### GIVEN INSTRUCTION:
Please copy word for word the lines in the items below, starting with the line that contains "Open the date" and going on through the line that contains "Action: click(414, 258)", both included.

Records
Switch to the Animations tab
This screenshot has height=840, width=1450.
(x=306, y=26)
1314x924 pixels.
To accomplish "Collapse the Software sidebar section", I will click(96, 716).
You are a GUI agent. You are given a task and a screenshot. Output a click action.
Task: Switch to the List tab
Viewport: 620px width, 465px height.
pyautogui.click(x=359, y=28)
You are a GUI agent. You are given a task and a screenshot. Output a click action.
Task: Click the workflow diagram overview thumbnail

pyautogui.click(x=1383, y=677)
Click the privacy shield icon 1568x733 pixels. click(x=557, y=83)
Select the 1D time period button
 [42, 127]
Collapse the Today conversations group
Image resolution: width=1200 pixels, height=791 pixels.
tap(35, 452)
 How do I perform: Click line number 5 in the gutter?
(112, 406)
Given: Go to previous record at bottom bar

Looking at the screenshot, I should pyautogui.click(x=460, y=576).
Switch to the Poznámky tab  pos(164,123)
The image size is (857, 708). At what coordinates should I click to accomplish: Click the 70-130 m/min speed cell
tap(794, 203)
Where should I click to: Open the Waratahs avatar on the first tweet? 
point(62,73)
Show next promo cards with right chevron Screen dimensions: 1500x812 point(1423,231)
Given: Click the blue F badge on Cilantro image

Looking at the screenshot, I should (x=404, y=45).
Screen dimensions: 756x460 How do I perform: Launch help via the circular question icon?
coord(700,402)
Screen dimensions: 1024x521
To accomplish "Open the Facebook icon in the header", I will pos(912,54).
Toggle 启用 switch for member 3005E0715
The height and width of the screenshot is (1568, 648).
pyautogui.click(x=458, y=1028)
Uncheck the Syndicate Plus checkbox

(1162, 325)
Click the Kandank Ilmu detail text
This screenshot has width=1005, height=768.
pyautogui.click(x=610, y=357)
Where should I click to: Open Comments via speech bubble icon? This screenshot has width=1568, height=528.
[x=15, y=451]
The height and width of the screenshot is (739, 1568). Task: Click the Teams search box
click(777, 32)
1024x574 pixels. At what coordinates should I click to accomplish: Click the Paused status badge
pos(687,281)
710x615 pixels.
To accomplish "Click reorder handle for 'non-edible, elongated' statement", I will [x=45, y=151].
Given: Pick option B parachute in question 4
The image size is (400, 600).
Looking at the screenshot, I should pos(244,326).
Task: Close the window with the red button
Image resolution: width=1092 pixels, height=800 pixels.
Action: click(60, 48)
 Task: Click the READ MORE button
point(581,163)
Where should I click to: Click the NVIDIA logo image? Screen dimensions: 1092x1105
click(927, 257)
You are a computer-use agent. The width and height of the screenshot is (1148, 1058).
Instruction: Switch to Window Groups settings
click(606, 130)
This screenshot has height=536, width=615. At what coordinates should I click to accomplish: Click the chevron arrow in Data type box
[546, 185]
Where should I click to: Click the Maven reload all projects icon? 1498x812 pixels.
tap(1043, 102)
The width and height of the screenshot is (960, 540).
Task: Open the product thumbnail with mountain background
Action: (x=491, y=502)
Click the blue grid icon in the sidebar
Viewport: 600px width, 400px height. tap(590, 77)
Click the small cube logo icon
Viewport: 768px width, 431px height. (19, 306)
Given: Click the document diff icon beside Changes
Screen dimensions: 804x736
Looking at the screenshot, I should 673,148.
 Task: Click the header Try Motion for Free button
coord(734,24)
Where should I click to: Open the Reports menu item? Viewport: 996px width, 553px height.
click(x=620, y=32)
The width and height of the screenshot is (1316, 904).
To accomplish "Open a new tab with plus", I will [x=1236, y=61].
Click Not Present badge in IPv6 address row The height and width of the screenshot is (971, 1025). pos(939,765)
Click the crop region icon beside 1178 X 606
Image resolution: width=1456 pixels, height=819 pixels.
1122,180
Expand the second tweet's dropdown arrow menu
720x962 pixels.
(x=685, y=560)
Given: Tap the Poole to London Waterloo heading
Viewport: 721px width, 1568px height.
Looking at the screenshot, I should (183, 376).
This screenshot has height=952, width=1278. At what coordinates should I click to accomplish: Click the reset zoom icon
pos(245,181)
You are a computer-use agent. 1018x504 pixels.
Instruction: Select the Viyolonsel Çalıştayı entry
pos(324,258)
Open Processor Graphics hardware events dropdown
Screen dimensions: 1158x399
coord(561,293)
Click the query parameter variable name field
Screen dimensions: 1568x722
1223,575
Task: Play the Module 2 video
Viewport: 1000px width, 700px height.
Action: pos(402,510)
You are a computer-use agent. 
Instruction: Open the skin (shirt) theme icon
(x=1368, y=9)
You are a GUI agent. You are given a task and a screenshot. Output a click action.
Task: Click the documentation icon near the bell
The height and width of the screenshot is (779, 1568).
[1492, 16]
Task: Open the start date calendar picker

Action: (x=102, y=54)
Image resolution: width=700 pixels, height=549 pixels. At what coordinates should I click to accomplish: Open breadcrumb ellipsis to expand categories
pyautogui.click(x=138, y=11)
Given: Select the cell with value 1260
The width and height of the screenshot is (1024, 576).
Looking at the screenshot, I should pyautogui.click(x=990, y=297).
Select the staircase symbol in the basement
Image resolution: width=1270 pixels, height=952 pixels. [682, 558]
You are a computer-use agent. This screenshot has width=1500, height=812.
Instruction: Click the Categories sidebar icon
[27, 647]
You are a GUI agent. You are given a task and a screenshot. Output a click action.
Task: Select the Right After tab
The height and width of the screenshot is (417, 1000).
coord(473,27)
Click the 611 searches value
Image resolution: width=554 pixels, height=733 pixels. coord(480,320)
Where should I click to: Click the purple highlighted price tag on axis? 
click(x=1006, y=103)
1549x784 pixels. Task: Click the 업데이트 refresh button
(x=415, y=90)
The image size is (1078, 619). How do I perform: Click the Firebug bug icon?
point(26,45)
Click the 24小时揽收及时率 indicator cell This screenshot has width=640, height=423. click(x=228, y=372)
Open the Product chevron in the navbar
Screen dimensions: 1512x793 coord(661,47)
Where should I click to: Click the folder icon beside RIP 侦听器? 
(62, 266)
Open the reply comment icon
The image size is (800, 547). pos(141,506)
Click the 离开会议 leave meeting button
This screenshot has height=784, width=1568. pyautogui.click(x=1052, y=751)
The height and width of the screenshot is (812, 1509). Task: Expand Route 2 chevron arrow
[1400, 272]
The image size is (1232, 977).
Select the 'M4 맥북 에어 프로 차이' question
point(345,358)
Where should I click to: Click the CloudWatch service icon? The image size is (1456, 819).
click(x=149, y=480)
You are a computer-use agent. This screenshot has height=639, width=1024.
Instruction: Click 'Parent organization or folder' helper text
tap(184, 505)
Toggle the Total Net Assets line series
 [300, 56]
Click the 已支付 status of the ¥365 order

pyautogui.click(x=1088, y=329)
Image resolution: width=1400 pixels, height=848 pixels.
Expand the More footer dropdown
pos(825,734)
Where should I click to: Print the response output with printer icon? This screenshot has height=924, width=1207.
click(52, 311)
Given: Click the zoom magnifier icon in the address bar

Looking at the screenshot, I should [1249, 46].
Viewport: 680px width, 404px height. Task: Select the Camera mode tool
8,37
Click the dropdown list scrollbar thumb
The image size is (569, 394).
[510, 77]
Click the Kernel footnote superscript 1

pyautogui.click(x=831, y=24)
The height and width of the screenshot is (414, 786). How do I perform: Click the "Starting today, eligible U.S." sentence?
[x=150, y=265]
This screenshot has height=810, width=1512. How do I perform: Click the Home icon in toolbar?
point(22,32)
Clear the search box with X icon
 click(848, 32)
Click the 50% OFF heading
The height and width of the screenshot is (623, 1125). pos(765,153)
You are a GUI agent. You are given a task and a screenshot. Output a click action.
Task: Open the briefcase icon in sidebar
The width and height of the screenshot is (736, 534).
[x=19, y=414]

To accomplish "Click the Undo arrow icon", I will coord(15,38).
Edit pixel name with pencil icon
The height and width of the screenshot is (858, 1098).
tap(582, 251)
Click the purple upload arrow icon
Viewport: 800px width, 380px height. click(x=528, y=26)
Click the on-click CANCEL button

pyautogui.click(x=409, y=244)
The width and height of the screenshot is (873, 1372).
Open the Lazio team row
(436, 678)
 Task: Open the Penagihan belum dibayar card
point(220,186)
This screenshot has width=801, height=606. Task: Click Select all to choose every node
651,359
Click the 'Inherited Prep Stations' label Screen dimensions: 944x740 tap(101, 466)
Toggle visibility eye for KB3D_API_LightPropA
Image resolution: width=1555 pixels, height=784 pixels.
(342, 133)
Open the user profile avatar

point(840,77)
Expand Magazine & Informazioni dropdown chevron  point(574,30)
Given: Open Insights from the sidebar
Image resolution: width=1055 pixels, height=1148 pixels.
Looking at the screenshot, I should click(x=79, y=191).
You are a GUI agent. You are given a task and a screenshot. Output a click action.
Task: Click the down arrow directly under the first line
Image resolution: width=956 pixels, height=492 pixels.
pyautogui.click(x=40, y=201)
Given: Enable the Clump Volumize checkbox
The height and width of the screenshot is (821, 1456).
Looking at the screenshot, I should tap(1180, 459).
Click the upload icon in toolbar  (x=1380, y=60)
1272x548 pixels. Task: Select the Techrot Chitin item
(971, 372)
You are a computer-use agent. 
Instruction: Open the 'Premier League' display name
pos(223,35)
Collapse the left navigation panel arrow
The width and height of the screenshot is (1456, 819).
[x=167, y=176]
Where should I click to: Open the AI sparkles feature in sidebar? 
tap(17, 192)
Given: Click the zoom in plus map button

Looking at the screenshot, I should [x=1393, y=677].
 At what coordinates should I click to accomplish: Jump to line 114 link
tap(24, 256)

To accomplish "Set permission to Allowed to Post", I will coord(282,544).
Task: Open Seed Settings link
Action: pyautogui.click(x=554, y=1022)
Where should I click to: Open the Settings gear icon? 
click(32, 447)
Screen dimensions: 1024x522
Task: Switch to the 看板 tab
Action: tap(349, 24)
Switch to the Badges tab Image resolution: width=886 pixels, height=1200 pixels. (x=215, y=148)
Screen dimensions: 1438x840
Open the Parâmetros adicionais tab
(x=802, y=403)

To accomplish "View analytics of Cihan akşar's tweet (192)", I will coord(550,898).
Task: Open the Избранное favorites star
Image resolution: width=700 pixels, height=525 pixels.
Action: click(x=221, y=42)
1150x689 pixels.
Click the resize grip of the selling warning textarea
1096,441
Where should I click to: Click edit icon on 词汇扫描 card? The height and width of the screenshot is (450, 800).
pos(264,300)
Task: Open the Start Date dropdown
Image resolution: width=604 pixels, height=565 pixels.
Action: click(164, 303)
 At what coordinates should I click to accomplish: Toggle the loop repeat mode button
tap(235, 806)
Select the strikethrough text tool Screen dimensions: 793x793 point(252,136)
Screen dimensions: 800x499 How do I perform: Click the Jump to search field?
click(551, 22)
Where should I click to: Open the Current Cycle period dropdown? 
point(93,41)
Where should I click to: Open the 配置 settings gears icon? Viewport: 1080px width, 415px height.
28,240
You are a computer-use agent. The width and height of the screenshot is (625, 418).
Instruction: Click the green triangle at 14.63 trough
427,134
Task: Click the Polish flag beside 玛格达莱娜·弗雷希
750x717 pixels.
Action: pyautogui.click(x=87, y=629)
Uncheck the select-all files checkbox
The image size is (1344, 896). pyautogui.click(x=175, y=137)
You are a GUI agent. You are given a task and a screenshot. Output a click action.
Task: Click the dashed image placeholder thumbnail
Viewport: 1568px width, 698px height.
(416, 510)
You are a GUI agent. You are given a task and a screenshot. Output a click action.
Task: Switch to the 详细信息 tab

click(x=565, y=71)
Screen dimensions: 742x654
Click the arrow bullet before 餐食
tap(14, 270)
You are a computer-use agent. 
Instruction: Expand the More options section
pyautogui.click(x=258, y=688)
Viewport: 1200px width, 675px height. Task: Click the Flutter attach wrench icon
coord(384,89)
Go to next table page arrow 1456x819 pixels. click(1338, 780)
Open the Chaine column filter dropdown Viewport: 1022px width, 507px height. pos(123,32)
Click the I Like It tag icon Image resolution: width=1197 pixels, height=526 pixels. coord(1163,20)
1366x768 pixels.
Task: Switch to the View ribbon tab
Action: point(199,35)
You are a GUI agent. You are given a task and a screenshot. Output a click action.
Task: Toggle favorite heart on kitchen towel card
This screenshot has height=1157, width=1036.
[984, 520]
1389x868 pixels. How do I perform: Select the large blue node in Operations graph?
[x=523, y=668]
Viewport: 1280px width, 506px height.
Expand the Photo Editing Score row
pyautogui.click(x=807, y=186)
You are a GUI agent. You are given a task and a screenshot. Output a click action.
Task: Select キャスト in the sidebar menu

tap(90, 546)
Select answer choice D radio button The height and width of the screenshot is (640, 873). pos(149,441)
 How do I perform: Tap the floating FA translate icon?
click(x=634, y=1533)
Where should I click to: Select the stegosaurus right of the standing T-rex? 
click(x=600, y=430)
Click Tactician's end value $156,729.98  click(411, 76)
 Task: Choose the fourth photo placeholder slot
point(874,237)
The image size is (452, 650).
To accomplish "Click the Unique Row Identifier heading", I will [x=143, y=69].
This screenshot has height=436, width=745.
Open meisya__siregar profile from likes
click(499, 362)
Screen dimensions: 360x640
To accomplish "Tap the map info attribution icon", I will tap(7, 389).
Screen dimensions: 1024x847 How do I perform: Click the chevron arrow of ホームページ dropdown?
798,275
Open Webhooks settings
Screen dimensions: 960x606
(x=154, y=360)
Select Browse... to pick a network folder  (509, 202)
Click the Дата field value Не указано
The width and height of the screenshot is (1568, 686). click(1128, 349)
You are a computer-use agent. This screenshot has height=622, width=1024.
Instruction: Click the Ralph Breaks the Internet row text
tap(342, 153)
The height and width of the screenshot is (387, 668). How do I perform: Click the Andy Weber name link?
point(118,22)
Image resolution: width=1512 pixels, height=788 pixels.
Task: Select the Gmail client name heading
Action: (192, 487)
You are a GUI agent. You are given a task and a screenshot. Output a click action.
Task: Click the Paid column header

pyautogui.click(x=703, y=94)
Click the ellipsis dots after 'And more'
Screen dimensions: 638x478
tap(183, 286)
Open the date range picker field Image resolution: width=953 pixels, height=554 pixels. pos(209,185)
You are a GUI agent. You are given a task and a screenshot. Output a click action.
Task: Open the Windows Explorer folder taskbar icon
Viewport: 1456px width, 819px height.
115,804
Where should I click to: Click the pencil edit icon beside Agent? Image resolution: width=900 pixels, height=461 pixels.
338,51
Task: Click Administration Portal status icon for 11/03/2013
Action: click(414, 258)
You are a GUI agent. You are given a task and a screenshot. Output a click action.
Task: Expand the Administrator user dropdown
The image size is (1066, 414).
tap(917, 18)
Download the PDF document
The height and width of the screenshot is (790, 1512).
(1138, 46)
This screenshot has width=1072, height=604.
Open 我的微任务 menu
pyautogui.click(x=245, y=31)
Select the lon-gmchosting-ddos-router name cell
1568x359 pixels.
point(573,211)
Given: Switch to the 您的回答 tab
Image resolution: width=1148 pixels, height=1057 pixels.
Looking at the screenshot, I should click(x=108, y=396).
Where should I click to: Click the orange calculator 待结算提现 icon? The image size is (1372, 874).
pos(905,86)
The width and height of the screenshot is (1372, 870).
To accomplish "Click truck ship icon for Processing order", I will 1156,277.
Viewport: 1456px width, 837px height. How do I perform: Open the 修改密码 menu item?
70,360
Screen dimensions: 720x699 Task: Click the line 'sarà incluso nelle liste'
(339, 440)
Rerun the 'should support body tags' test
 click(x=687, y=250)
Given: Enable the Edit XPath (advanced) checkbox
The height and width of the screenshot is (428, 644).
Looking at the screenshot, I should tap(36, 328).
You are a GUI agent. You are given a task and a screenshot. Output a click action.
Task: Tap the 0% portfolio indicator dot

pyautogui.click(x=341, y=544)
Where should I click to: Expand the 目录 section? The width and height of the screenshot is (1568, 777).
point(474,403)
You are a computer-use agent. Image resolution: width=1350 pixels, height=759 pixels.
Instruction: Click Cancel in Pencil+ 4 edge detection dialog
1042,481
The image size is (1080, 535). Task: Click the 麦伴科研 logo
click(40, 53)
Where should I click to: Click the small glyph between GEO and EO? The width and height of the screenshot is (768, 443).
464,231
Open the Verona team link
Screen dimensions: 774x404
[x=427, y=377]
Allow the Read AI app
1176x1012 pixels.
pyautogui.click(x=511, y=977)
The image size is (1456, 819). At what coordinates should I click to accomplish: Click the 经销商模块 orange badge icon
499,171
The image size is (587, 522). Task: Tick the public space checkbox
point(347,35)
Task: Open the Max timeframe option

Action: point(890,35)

### TASK RESULT:
Open the date range picker field Image resolution: width=953 pixels, height=554 pixels. pos(209,185)
You are a GUI agent. You are given a task and a screenshot. Output a click action.
Task: Open the Windows Explorer folder taskbar icon
Viewport: 1456px width, 819px height.
115,804
Where should I click to: Click the pencil edit icon beside Agent? Image resolution: width=900 pixels, height=461 pixels.
338,51
Task: Click Administration Portal status icon for 11/03/2013
Action: click(414, 258)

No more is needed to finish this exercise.